Thursday, March 23, 2006

She's poetry

We spent the day together, relaxing, laughing, playing, being kids. Of course there were snow angels and snowball fights. There was the attack of the mutant crazy German Shepherd, the hot chocolate and then there were Shrinky Dinks.

The kids had never done these before, so it was fun watching them explore. There were four sheets of dink paper, so to avoid a fight a took the last one and used it myself, creating a tiny sun catcher of sorts out of words such as Expect Magic, Grow Wings, Feed your creative beast; Sigh; Breathe; and, of course, iris, wildflower and maple. As I kept going, I kept coming up with more little words to map my blogosphere. Soon I was just staring at my dink paper.

“What’s wrong,” my daughter asked as she carefully colored in a flower she was tracing.

“I don’t know what I want to draw next,” I said.

“You’ll think of something,” Mr. 6 chimed in.

“Ya,” said Mr. 5, who had abandoned Shrinky Dinks for his “private birthday Play-do.”

“Who knows,” Ms. 7 said, “maybe something will pop up that you never expected … like a magic boat in the air.”

Like a magic boat in the air.

I’ve been thinking I’ve been a bit stingy in sharing my daughter in this space, but her magic boat is the first concrete image I’ve been able to conjure. (And I didn’t even conjure it! I’m borrowing it, actually.) She looks like her Daddy, but she’s the only one of them with my dark brown eyes. The only thing I can imagine would come close to describing my difficulty putting words to my daughter is this: Catching fog. As a storytelling device fog’s mysterious and frightening but for me it’s magical. It’s as close as we’ll ever come to walking in the clouds. I can feel her all around me, influencing so much of what I do, but words for the sensation escaped me until she pulled her magic boat out of the air.
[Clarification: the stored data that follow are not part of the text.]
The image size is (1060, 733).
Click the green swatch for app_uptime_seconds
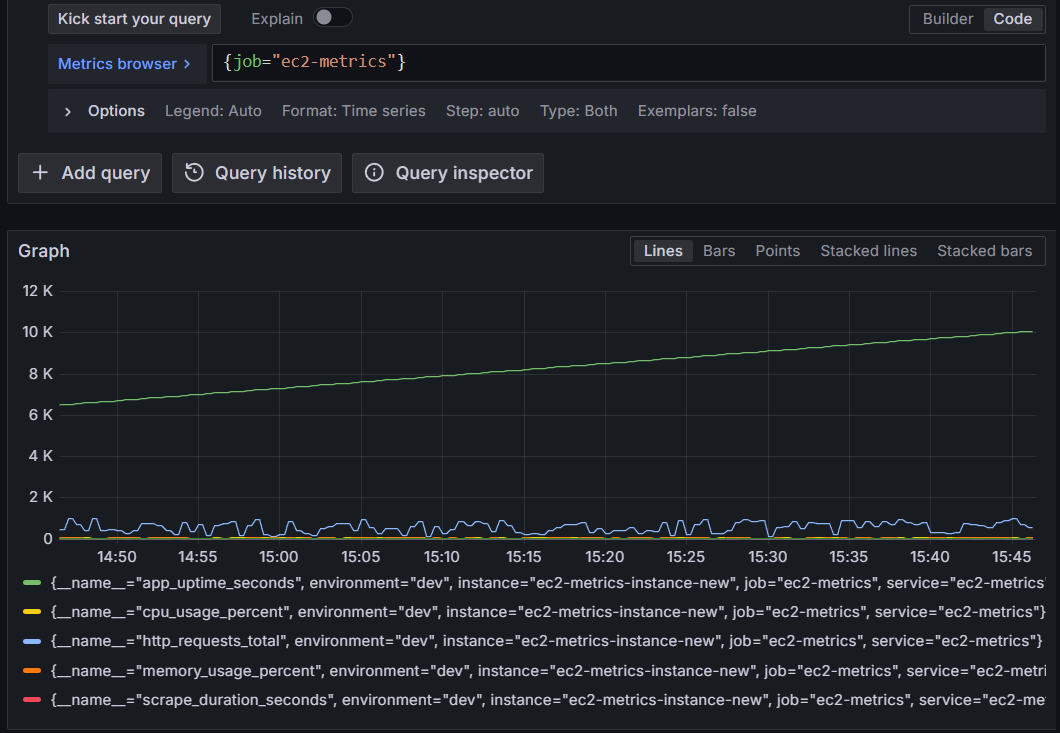click(x=33, y=582)
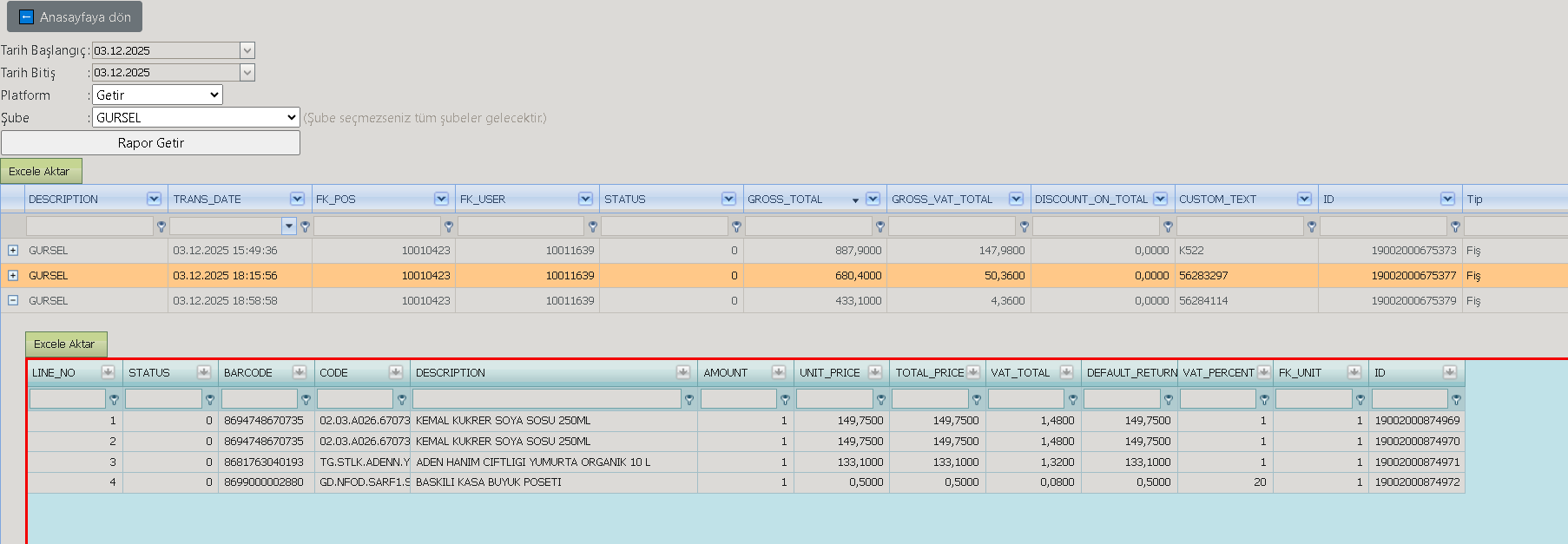Expand the 15:49:36 GURSEL row

pyautogui.click(x=13, y=250)
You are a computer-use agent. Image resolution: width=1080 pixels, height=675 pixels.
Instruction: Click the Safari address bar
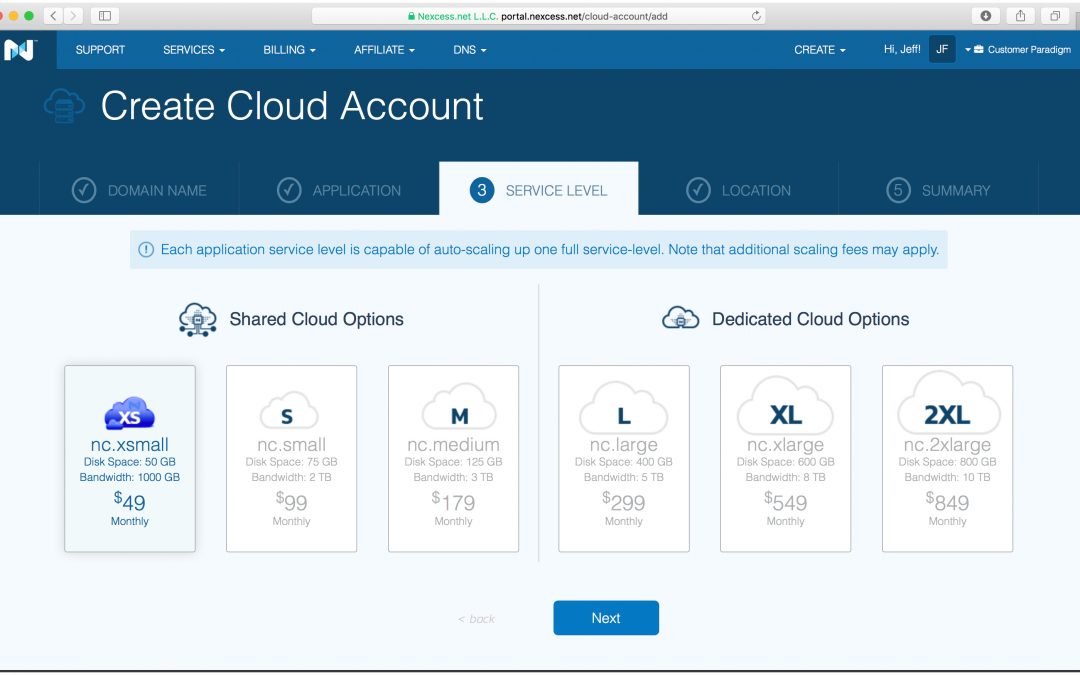click(540, 16)
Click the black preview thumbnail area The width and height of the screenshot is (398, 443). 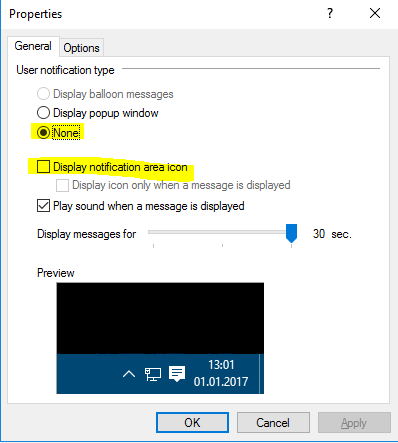coord(160,318)
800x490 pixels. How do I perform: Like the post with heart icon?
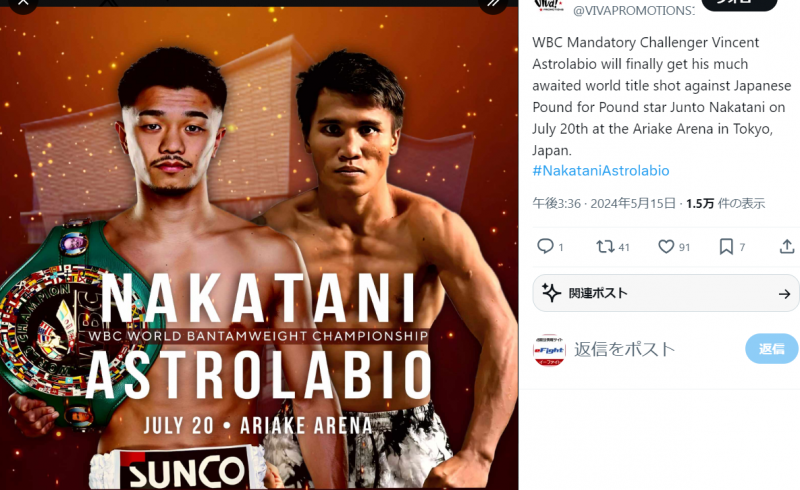[666, 246]
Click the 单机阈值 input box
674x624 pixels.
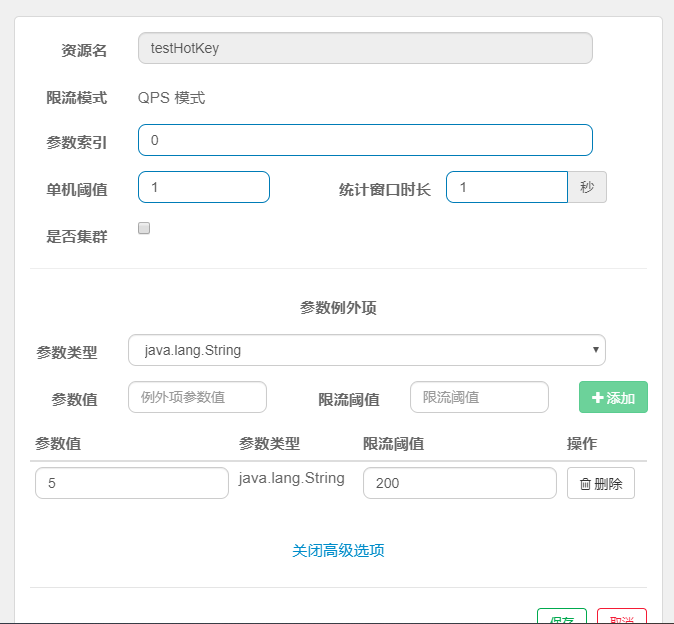coord(204,187)
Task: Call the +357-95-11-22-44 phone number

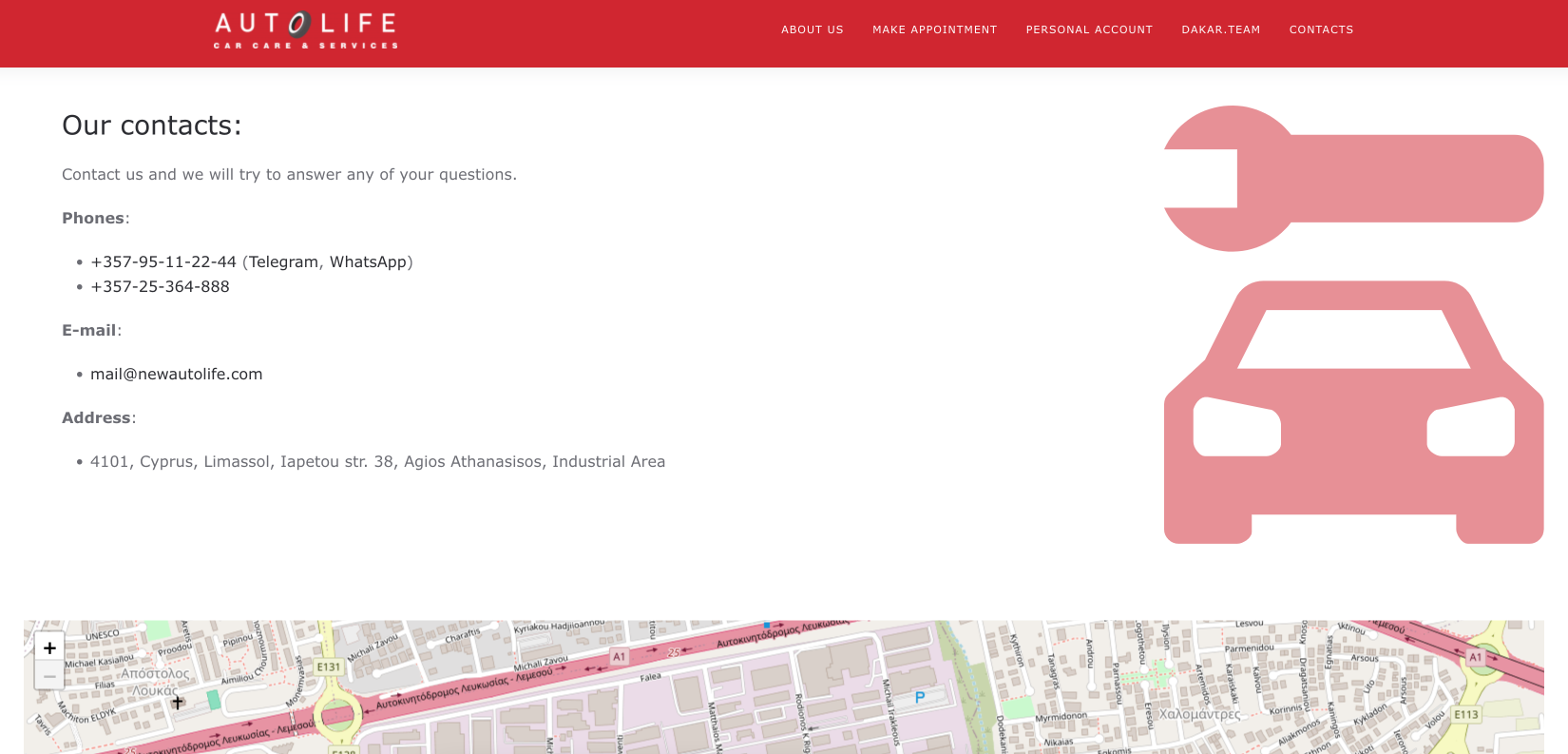Action: click(163, 261)
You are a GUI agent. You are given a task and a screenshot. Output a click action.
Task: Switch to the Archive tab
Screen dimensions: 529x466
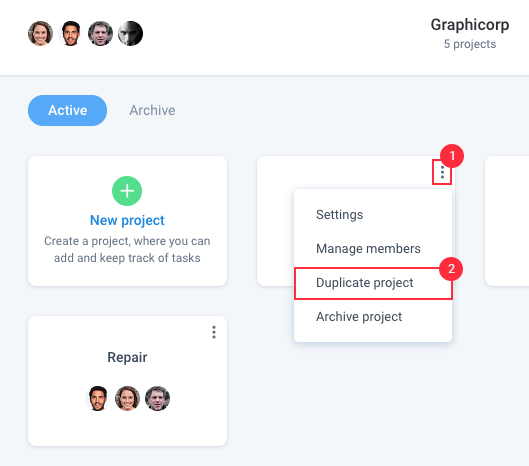152,110
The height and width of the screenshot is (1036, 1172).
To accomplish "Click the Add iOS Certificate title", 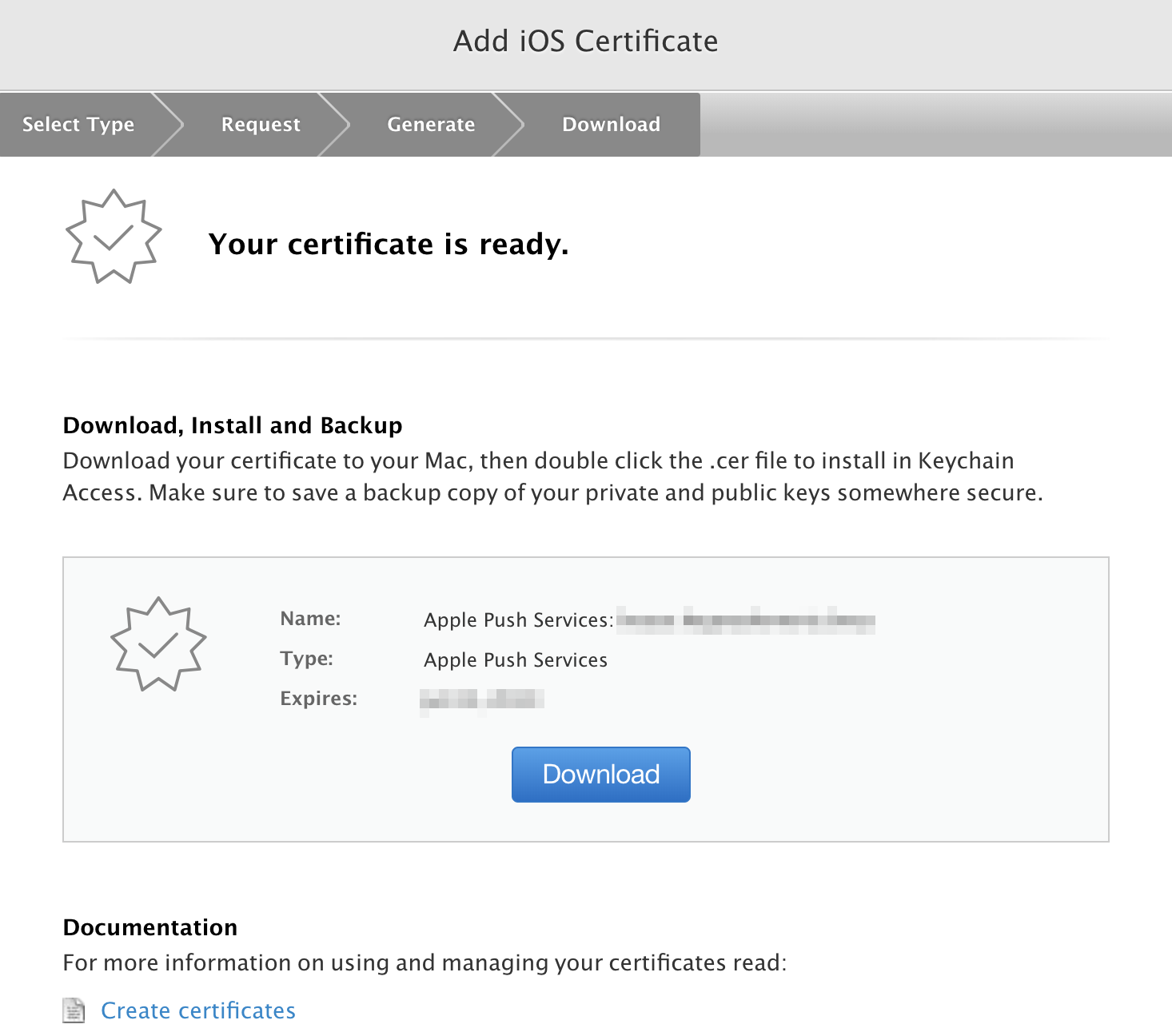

“What’s that mean?” I asked, tucking her into her lavender bedazzled bed, appropriately stuffed with fluffy friends. It was something new she’d tacked to the wall.

“It means be who you are,” she said as matter-of-factly as you can possibly imagine. “If you’re yourself all the time, no one can take your beauty away.”

Well, I thought, aren’t you about to turn 8, not 18? And I hope when you are 18, you still think eXaCtLy liKE THAT! A few more words went back and forth between kisses and hugs and soon she was asleep.

And today, thinking about her boat, her beauty, her bounce, I realized she is poetry. I could say about a million things about mothers and daughters here. The relationship, to me, is one of life’s most mysterious. When I’m asked to describe her I often boil it down to this: She is the perfect blend of princess and tomboy. But there’s so much more. She’s sparkle personified. She’s the zip of a dragonfly. She’s the bend of a willow. She is my daughter, and when I think of all her bright beauty and confidence I pray the world won’t break her spirit. And my prayer is answered in conversations such as this. And then I climb into her magic boat and we do our nails out at sea. And I think of the only verse I can ever remember to this Martina McBride song:

In my daughter’s eyes, I can see the future, a reflection of who I am and what will be. And though she’ll grow and someday leave, maybe raise a family, in my heart I hope you’ll see how happy she made me. I’ll be there, in my daughter’s eyes.


Comments:
Wow, what a terrific tribute! Oh, reading about the wonderful kids that fellow bloggers have is making my clock tick louder and louder all the time.

And by the way, speaking of magic boats, are you familiar with the art of James Christensen? He has lots of magic boats in the air, and they're spectacular -- your daughter might like them! If you haven't heard of him, google him!
 
this is beautiful. what an amazing little girl she is. wow! and the way that you see who she is and cradle that in your heart - this just shines through in your post. thank you for sharing this wonderful story.
 
How lucky you are to share such a relationship with your daughter! Every time I was pregnant I hoped and hoped that I would have sons, only sons. My relationship with my mother was always troublesome and I certainly didn´t want history to repeat itself! I am happy for the daughters of this world that have mothers like you!
 
hi there - what a lovely lovely post. Save this for her. She'll want to read it when she is 18!!! I hope she keeps that spirit and that confidence - the world needs that so badly!!
 
This is a wonderful post about a very special relationship. Your daughter sounds like she has it together, beyond her years for sure, and you are both blessed because you recognise what a gem she really is. She sounds like a girl I would love to have in my class, and I do hope her spirit doesn't get squashed in the coming years.